(Text to read):
::::::

# Brazilian white knee agressive?



## alex6691 (Nov 26, 2008)

After watchin several video's on youtube it seems Genic's are aggressive? But mine doesn't seem to be aggressive, yeah its as bald as anything, but its never bitten me or never gone into a threat pose and i handle it quite a bit.

It's also not eating atm, and i'm worried that when it starts eating again it might turn pshychotic on my hand.

but yeah, mine seems fairly docile.


----------



## Willenium (Apr 17, 2008)

This spell of docile nature could be due to an upcoming moult. If a moult does happen, think carefully before you attempt handling as they are said to be quite a defensive species. Personally I wouldn't chance it.


----------



## Amber (Jun 11, 2006)

Well I think some people just annoy Ts with their presence lol

Quite a few of my more 'aggressive' just aren't aggressive.

Plus, I don't think there are aggressive spiders, they are just being defencive, if you annoy the spidey you gonna get a bit of that. I don't go around prodding and poking my Ts, so they don't seem so bad. But as Willenium said just be carefull, they can change very quickly.


----------



## iiisecondcreep (Oct 29, 2007)

::::::

(Material provided):

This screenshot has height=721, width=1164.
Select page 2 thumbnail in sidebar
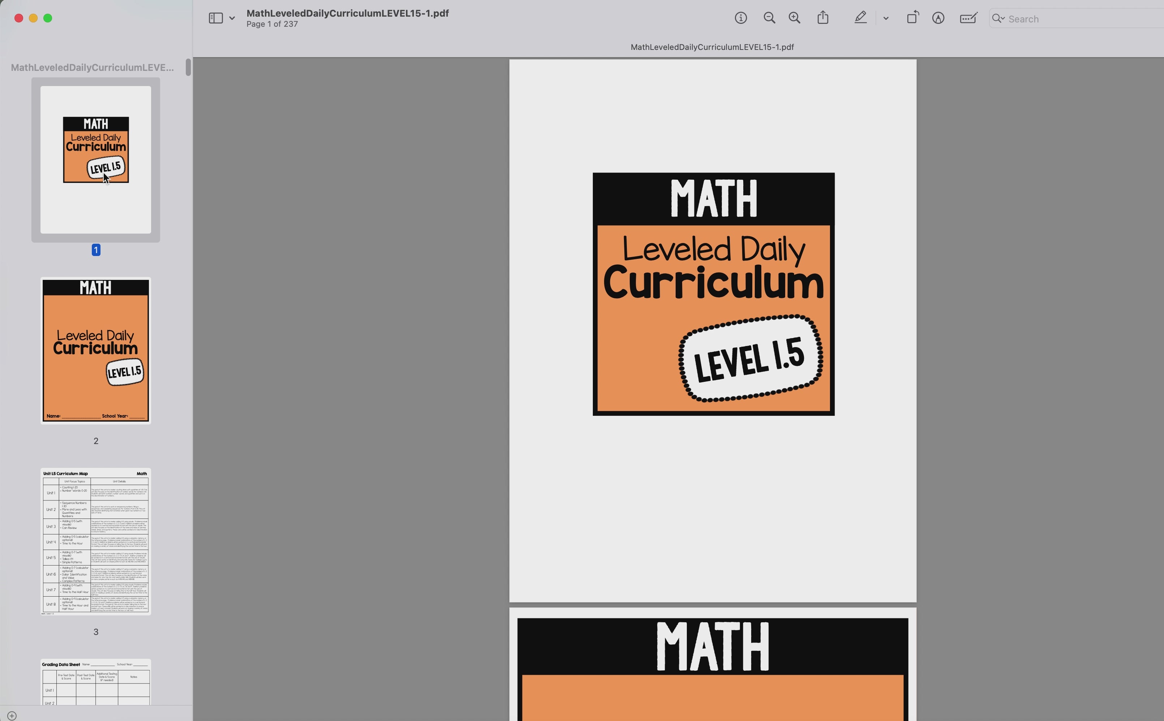[x=95, y=350]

::::::

(Exercise prompt): List every username that appears as a heading in the forum thread about Brazilian white knee tarantulas. None of the material matters for what comes next.

(Correct response): alex6691, Willenium, Amber, iiisecondcreep